*

  • yeni bir altinci nesil yazar.
  • zamanında candan bir parça olan,doluluğuyla sokaktaki karizmanızın paralel gittiği,miyadı dolunca ise çatıya çıkılıp mahallenin veletlerine kapış kapış yapmaları için boşaltılan şey.güzel de bir nickmiş ayrıca
  • potansiyel olasilik sorusu bas kahramani. elimdeki torbada uc kirmizi iki mavi bilye var diye baslar hikaye ve olaylar gelisir...
  • hem guzel hem tatlı hem de candancan! dehset treni yolcusu, seyyah adayı en tatlısından sivil toplumcu. on parmagında on marifet, kıymalı borek!

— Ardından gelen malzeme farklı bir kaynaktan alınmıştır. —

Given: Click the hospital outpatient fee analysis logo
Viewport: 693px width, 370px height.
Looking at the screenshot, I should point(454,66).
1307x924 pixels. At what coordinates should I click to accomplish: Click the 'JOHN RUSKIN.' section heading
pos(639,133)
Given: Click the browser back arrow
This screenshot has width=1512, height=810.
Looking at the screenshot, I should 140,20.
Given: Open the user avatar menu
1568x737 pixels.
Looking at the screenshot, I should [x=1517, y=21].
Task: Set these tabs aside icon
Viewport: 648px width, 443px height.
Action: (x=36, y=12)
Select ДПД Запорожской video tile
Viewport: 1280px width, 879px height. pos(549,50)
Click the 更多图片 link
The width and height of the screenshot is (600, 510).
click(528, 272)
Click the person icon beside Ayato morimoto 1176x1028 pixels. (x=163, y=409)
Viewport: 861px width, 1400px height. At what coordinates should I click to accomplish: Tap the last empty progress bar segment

    not: nerde guzel kolyeli, guzel gozlu bir hatun gorurseniz; senin bilye torban mı var diyebilirsiniz. oyle de tarzdır hanımkızımız....
  • gülünce insanın içini ısıtan ama başladığı sıcaklık ufak bir buruklukla biten, bazen çok uzaklara dalıp giden sanki her an gözünün ucundan bir damla düşecek gibi hissettiren...
    (bkz: la primavera)
  • çok küçükken teyzem tarafından hediye edilmiş olan, okuduğumda beni çok etkilediğini hatırladığım fakat şu anda konusunu hiç anımsamadığım "bir avuç bilye" isimli kitabın yeni adıdır.
  • nicki nedeniyle sokak bebesi sandıgım fakat beni hayal kırıklıgına ugratan yazar.sozlukteki elit , beyaz turk, entel ve ab grubu kesimin dısından bir insan bulduk diye umduk ne cıktı.
    (bkz: la bebe)
  • ömrümün baharı, çalan kapının arkasındaki, bekleten bekleyen...
  • ne çaldım diye kapı açılır,
    ne de çalmadan açılır kapı.

    ben bilmem kapıi açılır mı, açılmaz mı
    bildiğim kapının açılması için çalınmasının gereği

    velhasıl bildiğim ben seferden sorumluyum, zaferden değil.

    tanrı; doğru kapıyı tutkuyla çalmaktan mutlu hallerimizi daim etsin.